By now, this has begun to spill into the startup ecosystem. In January 2026, Fyodor Urnov (involved in the KJ effort) and Nobel laureate Jennifer Doudna launched Aurora Therapeutics, a personalized gene-editing company backed by $16M in seed financing. It starts with phenylketonuria for the same platform reasons: many mutations, one mechanism, and adaptable editing components.
Scribe Therapeutics, another startup linked to Jennifer Doudna, said in January that it plans to start a Phase 1 trial of STX-1150, a one-time cardiovascular treatment based on a modified, catalytically disabled CasX. The company also said it reached a milestone in its collaboration with Eli Lilly on in vivo therapies using Scribe’s X-Editor.

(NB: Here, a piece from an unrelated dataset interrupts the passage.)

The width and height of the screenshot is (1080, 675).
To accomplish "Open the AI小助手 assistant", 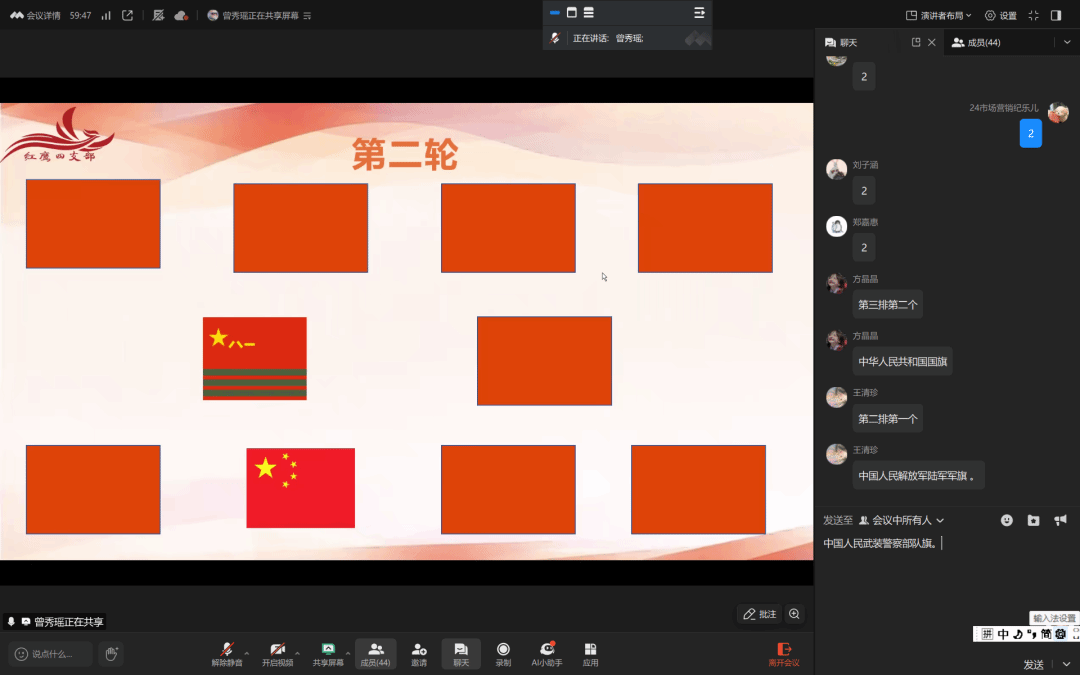I will pyautogui.click(x=546, y=654).
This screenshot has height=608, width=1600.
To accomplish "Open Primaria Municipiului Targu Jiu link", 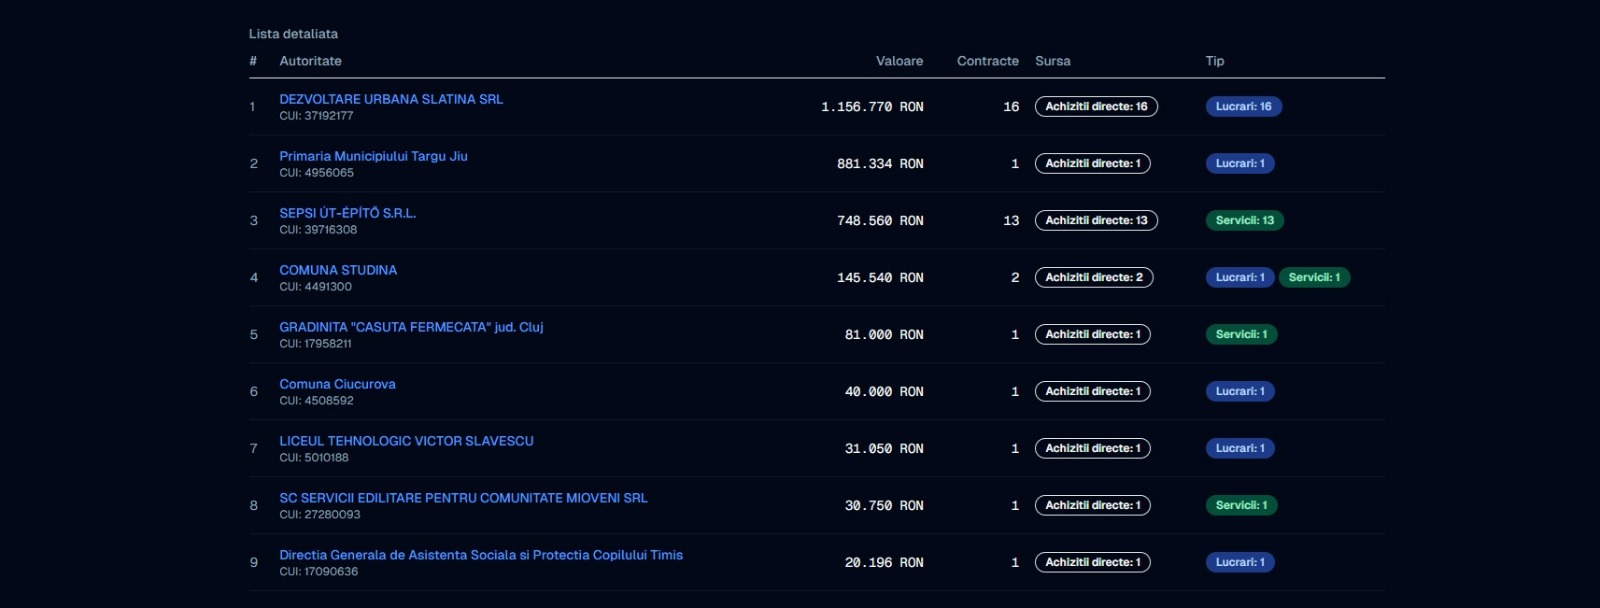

In short: gene editing is moving from a “one therapy, many patients” model toward platform-based customization for rare and ultra-rare diseases. As regulatory and manufacturing frameworks adapt, competition increasingly centers on speed, modularity, and the ability to scale individualized treatments across mutation-defined patient groups.
3️⃣ Reproductive Genomics
One of the most visible and ethically contested genomics trends is the transition from classical embryo screening toward embryo ranking based on probabilistic genetic scores.
Preimplantation genetic testing (PGT) has been used since the 1990s to screen embryos for chromosomal abnormalities and single-gene disorders, helping parents avoid serious inherited diseases.